Reste à savoir si le gouvernement de juillet a réellement augmenté notre dette d’un capital de 760 millions.

En examinant de près comment M. Garnier-Pagès compose les 5 milliards 179 millions qui, selon lui, constituaient la dette publique au 1er janvier 1848, on ne tarde pas à découvrir quelques erreurs et certains oublis qui proviennent sans doute, comme le fait observer M. Lacave-Laplagne, de l’extrême précipitation avec laquelle le rapport du 9 mars paraît avoir été rédigé.

Ainsi, par exemple, M. Garnier-Pages, probablement sans s’en apercevoir, comprend, dans la dette publique au 1er janvier 1848, la totalité de l’emprunt du 10 novembre, comme si ces 250 millions pouvaient être mis à la charge de l’ancien gouvernement, lui qui ne les a ni dépensés ni même reçus. A la vérité, les adjudicataires de l’emprunt avaient, avant le 24 février, versé 82 millions ; mais ces 82 millions étaient dans le trésor, ils faisaient partie de l’encaisse ; c’est le gouvernement actuel qui en a réglé l’emploi, et c’est uniquement à son compte qu’ils peuvent être portés. Voilà donc, personne ne le contestera, 250 millions qui doivent disparaître du bilan que nous dressons. Au lieu de 670 millions, nous ne sommes plus qu’à 510.
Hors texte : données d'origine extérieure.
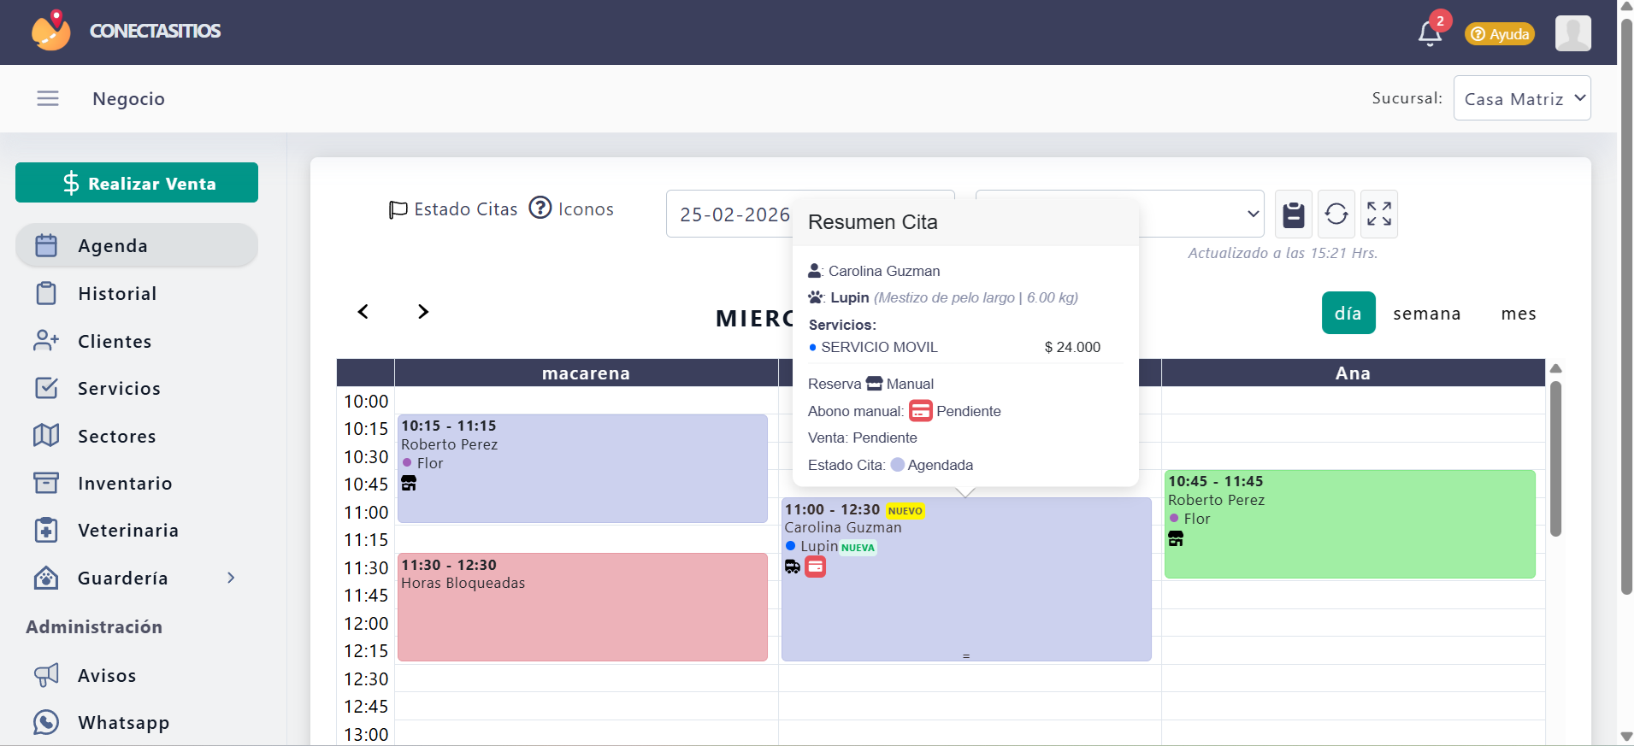Switch calendar to mes view
Image resolution: width=1634 pixels, height=746 pixels.
[x=1518, y=314]
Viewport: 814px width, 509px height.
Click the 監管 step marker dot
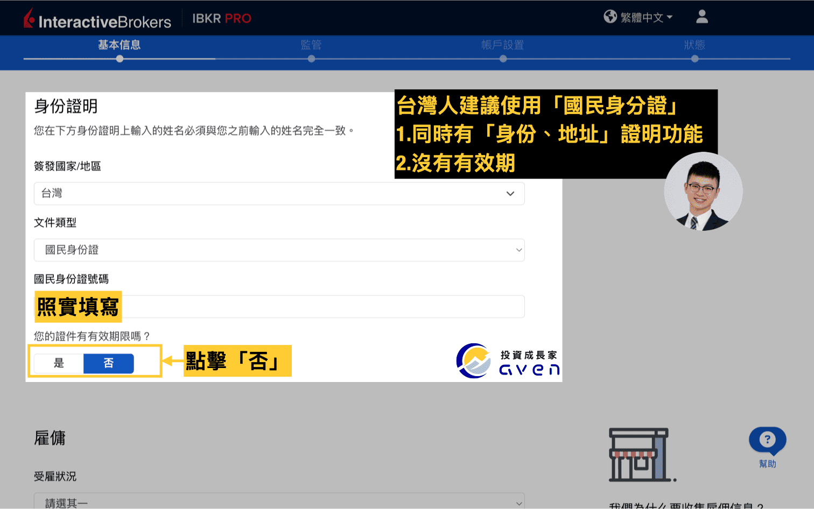pos(311,59)
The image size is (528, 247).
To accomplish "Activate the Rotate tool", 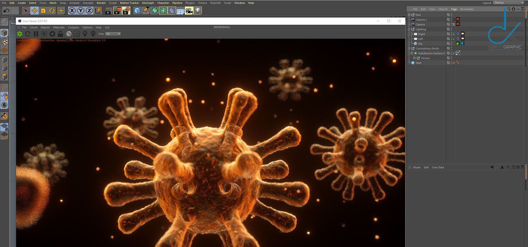I will point(52,11).
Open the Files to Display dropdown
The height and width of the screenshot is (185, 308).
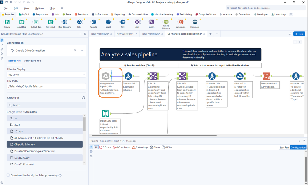46,74
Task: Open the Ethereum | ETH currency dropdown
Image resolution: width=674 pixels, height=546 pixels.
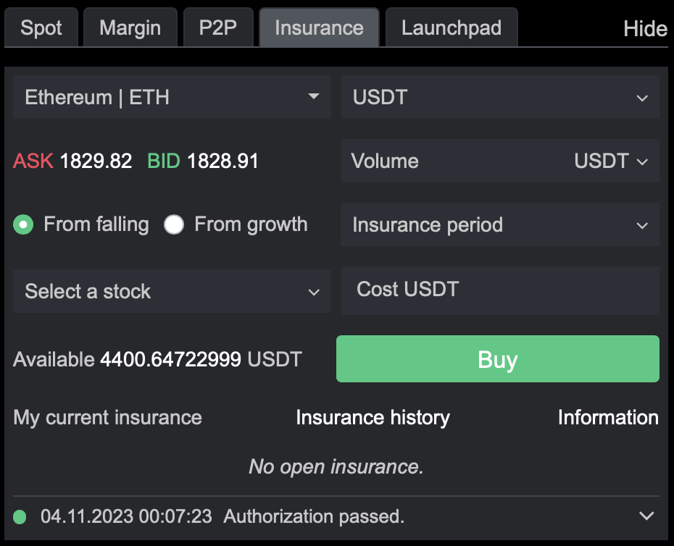Action: (172, 97)
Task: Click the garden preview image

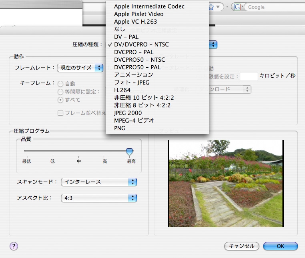Action: (x=225, y=183)
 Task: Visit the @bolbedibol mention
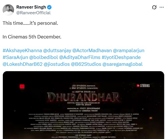(x=43, y=57)
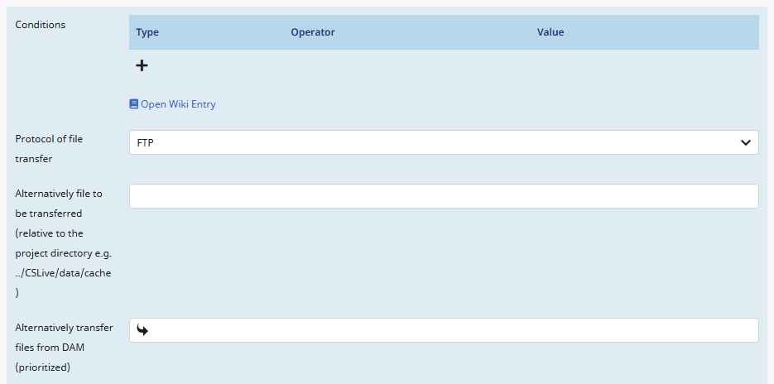
Task: Open the Wiki Entry link
Action: click(178, 104)
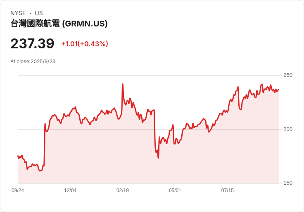Viewport: 304px width, 212px height.
Task: Click the NYSE exchange label
Action: tap(18, 13)
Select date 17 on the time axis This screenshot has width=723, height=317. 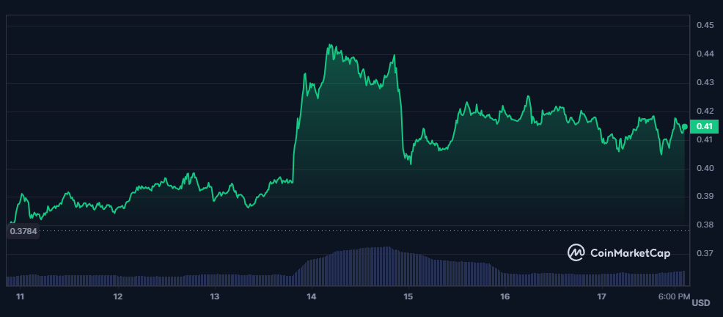pos(601,297)
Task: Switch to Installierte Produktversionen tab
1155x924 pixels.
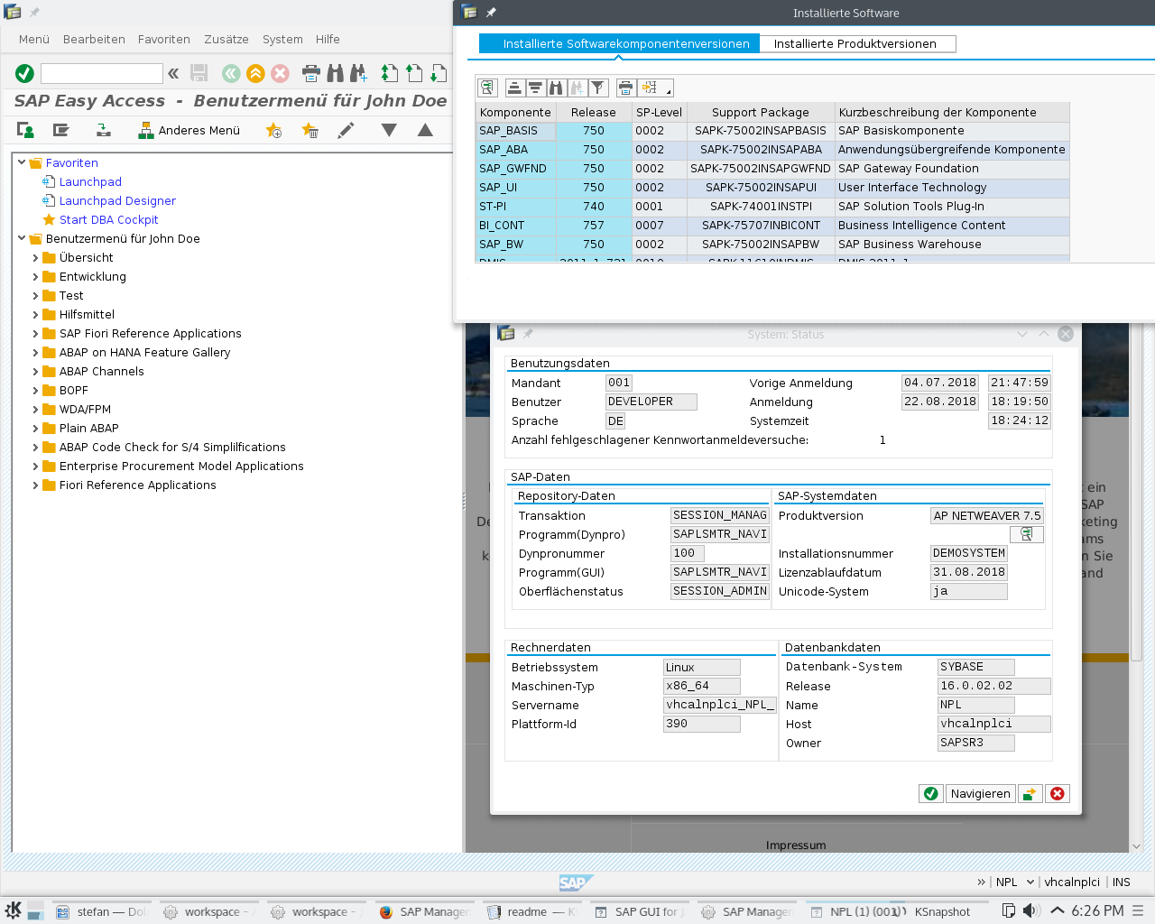Action: click(x=855, y=44)
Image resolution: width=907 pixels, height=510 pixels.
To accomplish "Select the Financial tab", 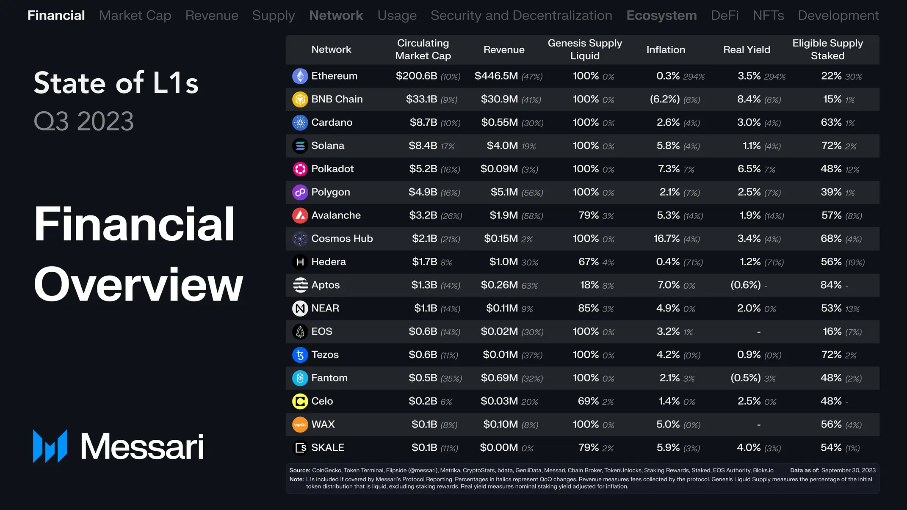I will click(55, 16).
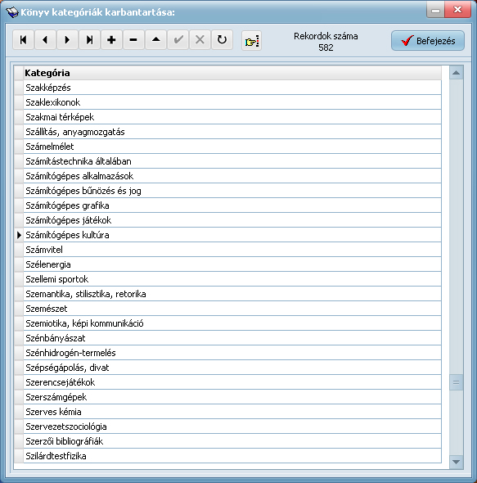
Task: Insert a new record with plus icon
Action: point(111,40)
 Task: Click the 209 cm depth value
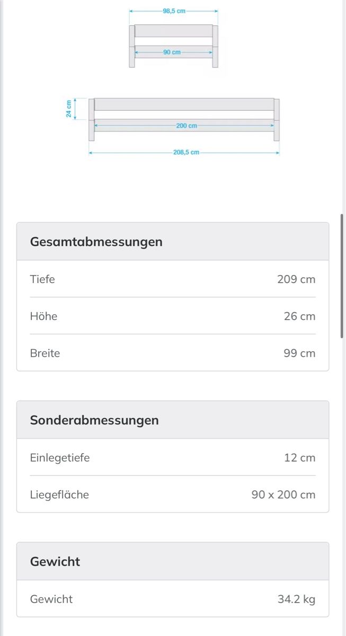point(296,279)
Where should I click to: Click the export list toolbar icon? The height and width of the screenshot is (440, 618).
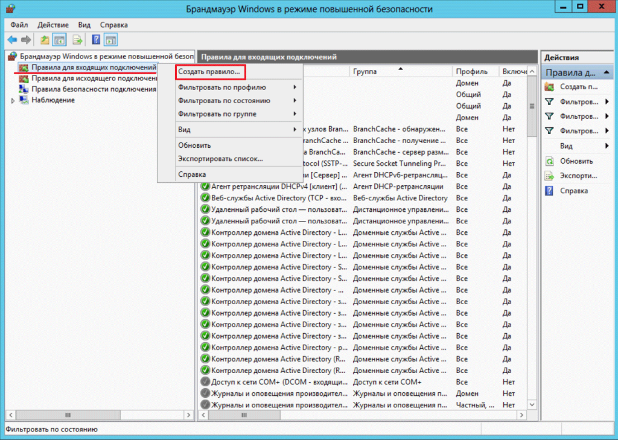[x=77, y=40]
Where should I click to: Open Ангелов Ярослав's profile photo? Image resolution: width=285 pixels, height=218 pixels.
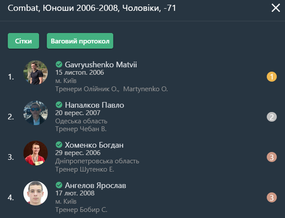(x=36, y=193)
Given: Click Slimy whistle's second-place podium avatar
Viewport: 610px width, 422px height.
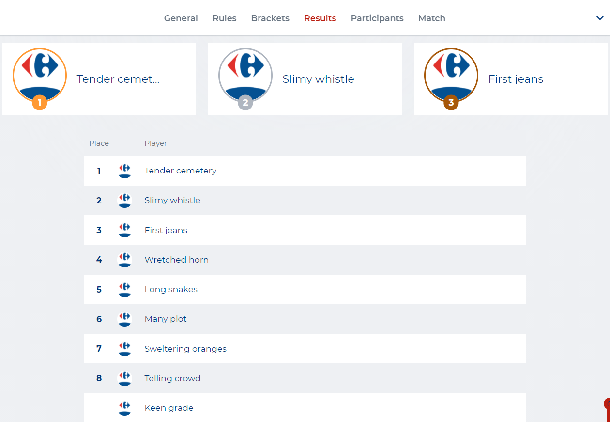Looking at the screenshot, I should click(x=245, y=75).
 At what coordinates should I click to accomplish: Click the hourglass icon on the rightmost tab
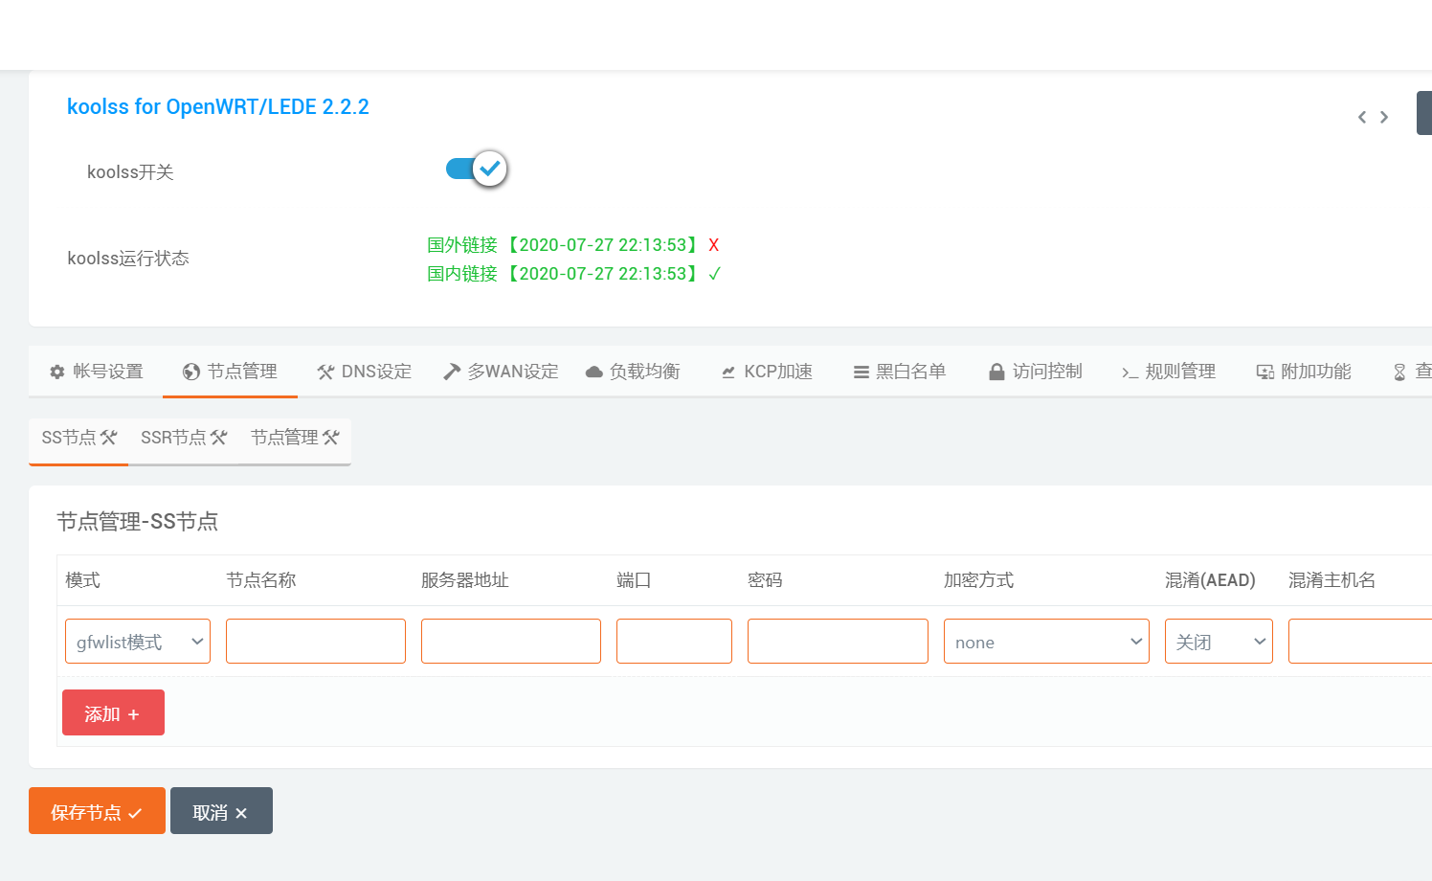coord(1398,371)
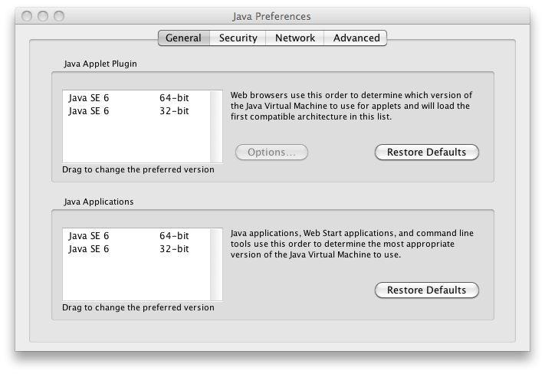Zoom the Java Preferences window
Screen dimensions: 545x374
[x=57, y=16]
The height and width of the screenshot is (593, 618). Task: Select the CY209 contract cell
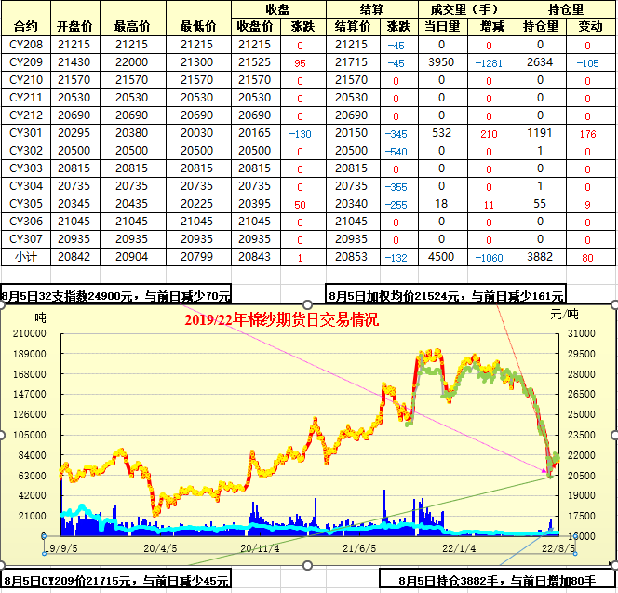pos(25,62)
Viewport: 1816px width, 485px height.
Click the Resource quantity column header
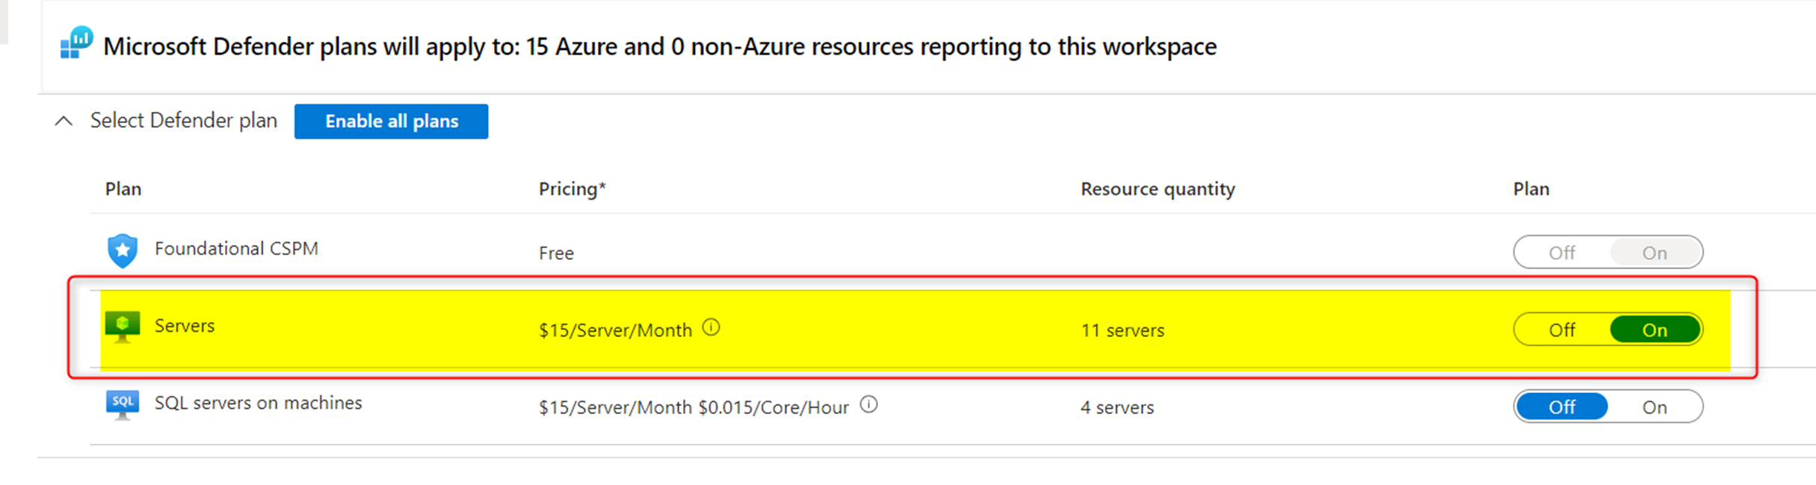(x=1157, y=188)
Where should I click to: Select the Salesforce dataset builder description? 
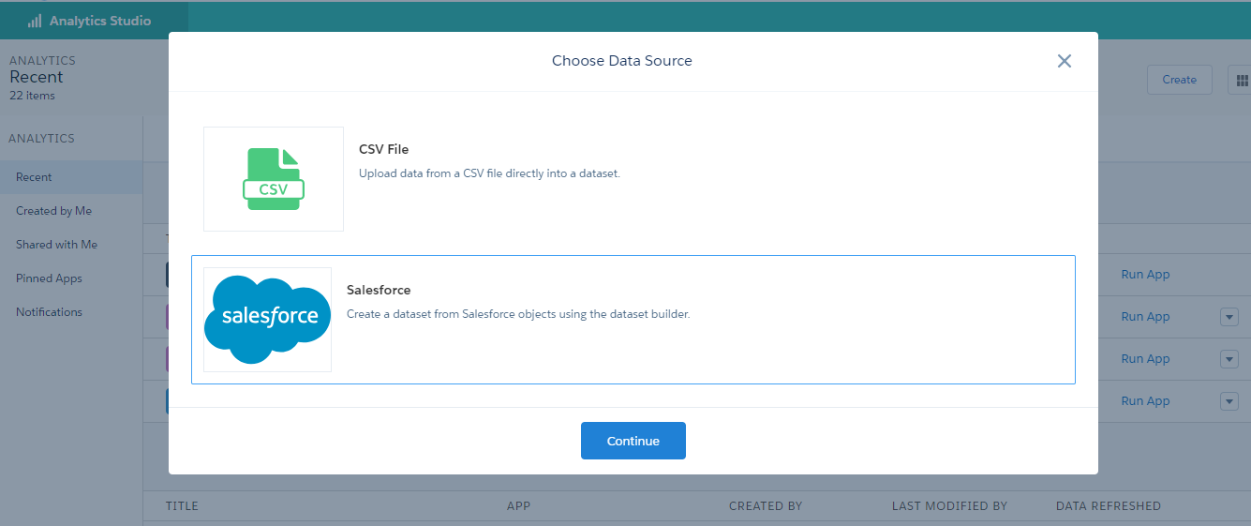(x=517, y=314)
Ce n’est pas tout : l’encaisse du trésor ne se composait pas seulement de ces 82 millions versés à compte sur l’emprunt, et que nous écartons, puisque l’emprunt lui-même doit être laissé de côté : il s’élevait à un total de 190 millions ; restent donc 108 millions qui ne peuvent passer inaperçus. De deux choses l’une : ou supprimez 108 millions sur la dette flottante que cet encaisse était destiné à réduire jusqu’à due concurrence, ou portez les 108 millions au crédit de l’ancien gouvernement. Dans les deux cas, le résultat est le même. Nous voilà donc descendus de 510 millions à 402.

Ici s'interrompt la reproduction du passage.